** Task prompt **
Reproduce the listing below verbatim, starting at the line that contains "Where should I click to: Switch" and continuing through the end of the listing. Omit the pictures.
═══ Extracted information ═══
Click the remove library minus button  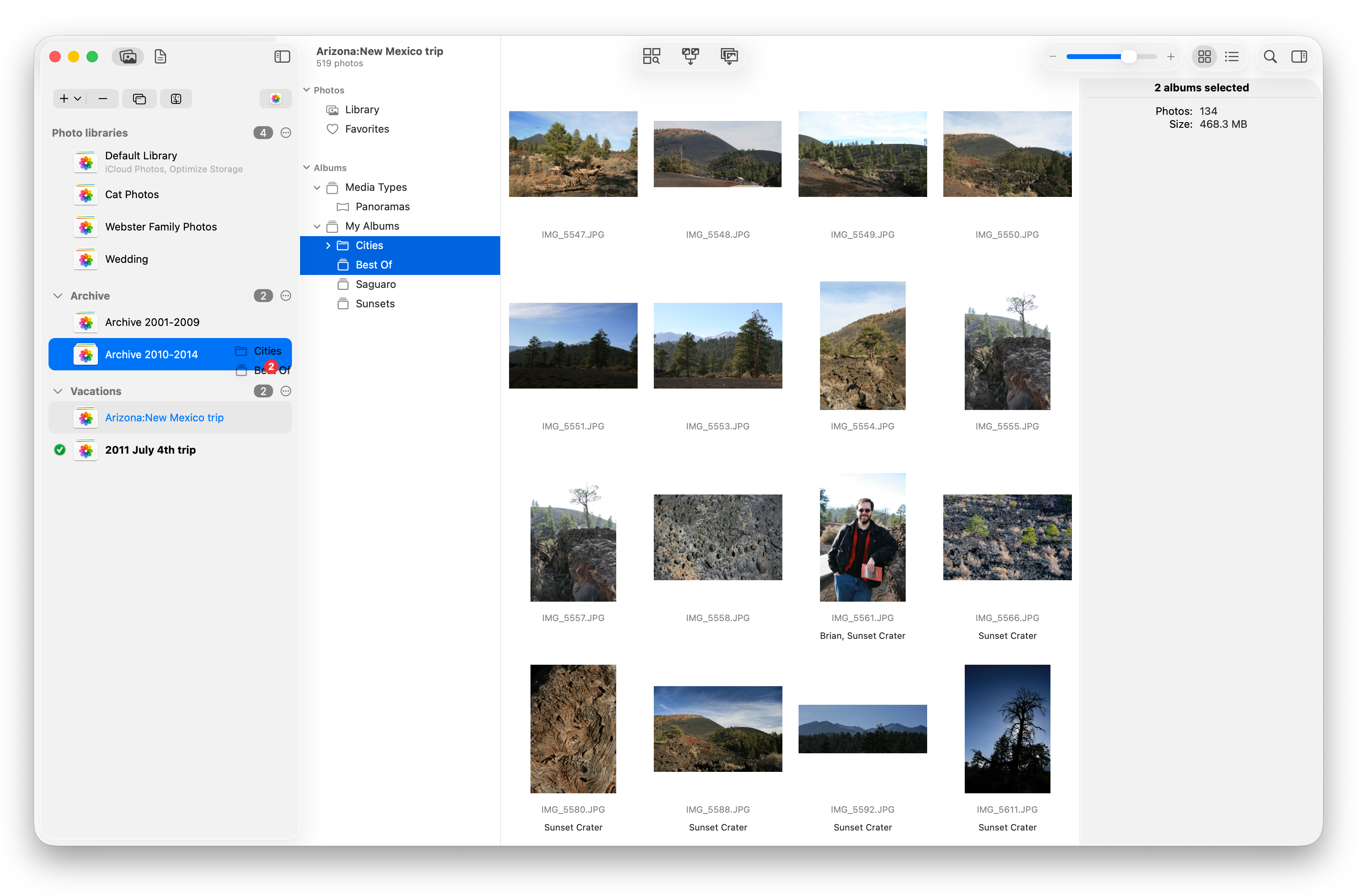tap(103, 98)
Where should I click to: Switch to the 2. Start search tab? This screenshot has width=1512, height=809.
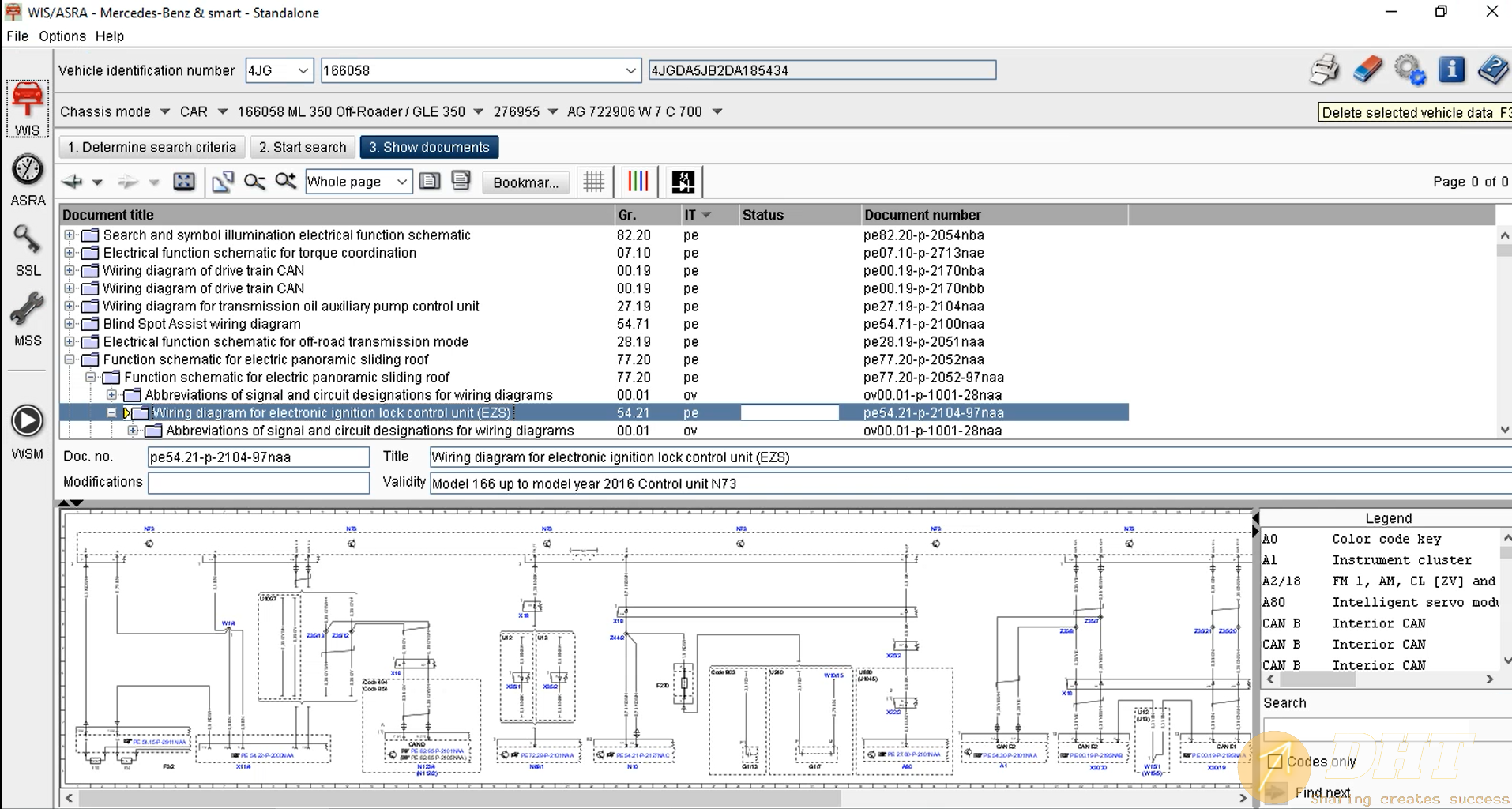tap(303, 147)
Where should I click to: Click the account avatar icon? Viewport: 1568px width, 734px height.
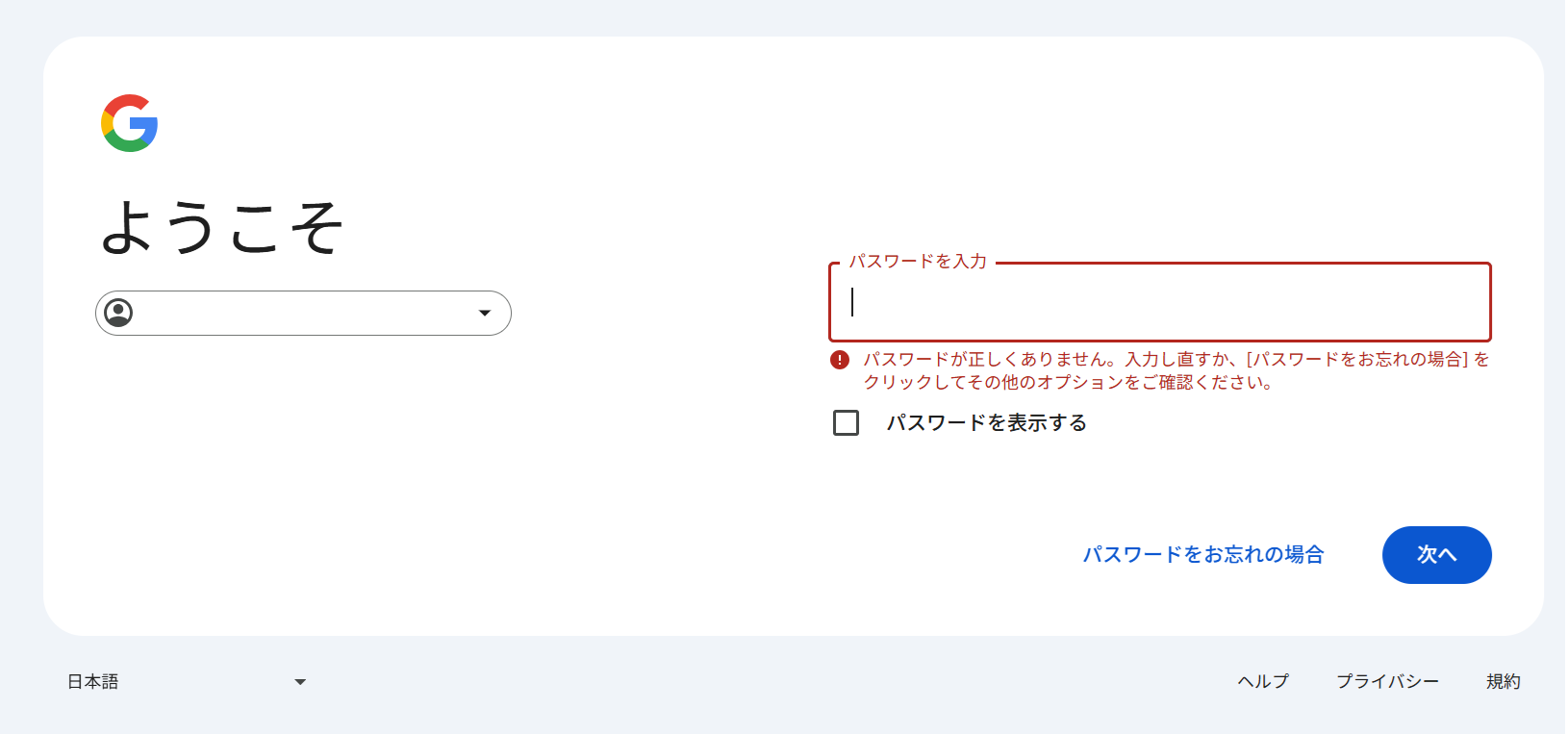[x=118, y=313]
═══
** Output for this exercise **
Where should I click to: Switch to the 2. Start search tab? This screenshot has width=1512, height=809.
tap(303, 147)
Where should I click to: Click the account avatar icon? Viewport: 1568px width, 734px height.
[x=118, y=313]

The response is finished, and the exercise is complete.